Ordik apaan tuch ?? Mungkin rekan-rekan calon peserta ORDIK 2008 pada bertanya-tanya. Apaan sih?? Nggak penting kali...

Apa sich bedanya ma opspek??? Pasti dikerjain lagi... Males... , itu pikiran saya sewaktu ikutan ORDIK 2006 saat menjadi mahasiswa baru. Pasti harus bawa ini bawa itu. Mesti ini harus itu. Gak boleh Begini Gak boleh Begitu.. Bete.. bete..bete ach.. Basi..basi.. Basi ..Basi Lho...(Jadi Nyanyi...)

Tapi cukup menyenangkan saat ORDIK.. Dapat dikatakan saya dapat mengenal 95% mahasiswa baru yang lain yang sebelumnya saya tidak kenal. Saya kenal 75% senior saya dan merasa memiliki suasana baru dengan semangat yang baru. Kenapa ??? Karena ORDIK itu menekankan pada PENDIDIKANnya bukan hanya sekedar perkenalan saja...

Dari segi bahasa ORIENTASI PENDIDIKAN terdiri dari 2 kata, orientasi dan pendidikan. Orientasi berarti pengenalan, mengarahan, pedoman. Bila kita ambil arti pengenalan yaitu proses membuat kenal, mengenal atau mengenali. Sedangkan pendidikan adalah pemeliharaan dan pemberian latihan, ajaran, bimbingan mengenai akhlak dan kecerdasan pikiran.

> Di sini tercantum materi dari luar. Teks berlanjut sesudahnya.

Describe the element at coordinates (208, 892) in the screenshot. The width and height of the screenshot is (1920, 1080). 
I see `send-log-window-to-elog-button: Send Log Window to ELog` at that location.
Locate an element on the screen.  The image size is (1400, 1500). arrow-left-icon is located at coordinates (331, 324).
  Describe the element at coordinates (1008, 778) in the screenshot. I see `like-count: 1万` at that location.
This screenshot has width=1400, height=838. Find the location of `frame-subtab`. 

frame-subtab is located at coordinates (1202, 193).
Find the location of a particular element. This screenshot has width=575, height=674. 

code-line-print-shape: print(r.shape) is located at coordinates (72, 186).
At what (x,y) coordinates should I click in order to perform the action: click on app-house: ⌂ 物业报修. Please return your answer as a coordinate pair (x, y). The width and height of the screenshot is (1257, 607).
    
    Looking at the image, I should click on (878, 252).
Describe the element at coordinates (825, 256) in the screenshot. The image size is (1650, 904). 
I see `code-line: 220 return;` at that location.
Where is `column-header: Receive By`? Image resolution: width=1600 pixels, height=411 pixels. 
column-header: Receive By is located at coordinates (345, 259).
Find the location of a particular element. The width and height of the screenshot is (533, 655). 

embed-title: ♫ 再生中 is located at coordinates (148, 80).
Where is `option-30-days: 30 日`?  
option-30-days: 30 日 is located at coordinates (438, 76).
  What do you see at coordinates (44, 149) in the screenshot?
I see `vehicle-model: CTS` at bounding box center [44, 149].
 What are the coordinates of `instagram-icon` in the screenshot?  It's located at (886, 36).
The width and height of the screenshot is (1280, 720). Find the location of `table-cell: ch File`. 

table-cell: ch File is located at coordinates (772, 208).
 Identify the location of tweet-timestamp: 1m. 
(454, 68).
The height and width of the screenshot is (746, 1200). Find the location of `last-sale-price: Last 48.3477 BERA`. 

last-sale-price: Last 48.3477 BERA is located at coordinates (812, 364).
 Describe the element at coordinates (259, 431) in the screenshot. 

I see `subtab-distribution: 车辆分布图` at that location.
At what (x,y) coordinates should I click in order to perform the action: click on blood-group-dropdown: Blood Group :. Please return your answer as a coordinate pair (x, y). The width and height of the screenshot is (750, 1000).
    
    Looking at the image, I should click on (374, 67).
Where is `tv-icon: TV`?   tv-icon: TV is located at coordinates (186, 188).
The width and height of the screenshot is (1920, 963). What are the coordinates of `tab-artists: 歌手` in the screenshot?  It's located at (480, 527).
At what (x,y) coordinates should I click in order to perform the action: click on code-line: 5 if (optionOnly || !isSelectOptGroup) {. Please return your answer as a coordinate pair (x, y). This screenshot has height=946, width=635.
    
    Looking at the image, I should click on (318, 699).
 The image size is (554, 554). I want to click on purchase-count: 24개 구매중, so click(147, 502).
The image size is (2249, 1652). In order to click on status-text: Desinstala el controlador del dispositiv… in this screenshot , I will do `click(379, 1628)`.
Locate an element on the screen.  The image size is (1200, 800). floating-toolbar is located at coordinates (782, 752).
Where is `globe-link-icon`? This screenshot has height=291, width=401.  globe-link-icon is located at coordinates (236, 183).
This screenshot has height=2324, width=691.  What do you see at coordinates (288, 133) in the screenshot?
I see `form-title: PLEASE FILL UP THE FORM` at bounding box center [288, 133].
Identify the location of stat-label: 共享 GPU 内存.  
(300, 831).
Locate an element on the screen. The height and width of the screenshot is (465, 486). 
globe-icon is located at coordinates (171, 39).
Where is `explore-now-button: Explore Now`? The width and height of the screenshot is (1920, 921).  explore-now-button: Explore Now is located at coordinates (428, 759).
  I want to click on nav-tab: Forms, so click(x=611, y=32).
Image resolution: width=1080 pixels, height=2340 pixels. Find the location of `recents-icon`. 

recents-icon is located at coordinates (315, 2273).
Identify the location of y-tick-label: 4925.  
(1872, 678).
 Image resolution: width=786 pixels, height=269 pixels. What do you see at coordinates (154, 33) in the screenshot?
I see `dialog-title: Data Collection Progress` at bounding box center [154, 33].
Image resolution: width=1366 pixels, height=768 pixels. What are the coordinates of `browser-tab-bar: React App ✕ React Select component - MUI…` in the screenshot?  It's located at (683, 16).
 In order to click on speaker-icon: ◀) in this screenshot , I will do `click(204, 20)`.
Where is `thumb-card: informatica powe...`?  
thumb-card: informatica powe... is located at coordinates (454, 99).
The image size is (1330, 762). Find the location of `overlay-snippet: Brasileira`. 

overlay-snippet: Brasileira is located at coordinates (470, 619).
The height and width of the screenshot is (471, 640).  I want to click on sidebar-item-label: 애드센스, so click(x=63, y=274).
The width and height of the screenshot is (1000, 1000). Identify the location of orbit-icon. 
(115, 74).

Nah dari sana kita dapat tarik pengertian dari ORDIK itu adalah pengenalan yang berisi pemberian latihan atau ajaran yang lebih menonjolkan pada kecerdasan berfikir bukan pada kekuatan fisik. Jadi Kita harus dapat membersihkan prasangka kita tentang ORDIK yang kelam, ajang perploncoan, ajang balas dendam, ajang mengerjai dan sebagainya.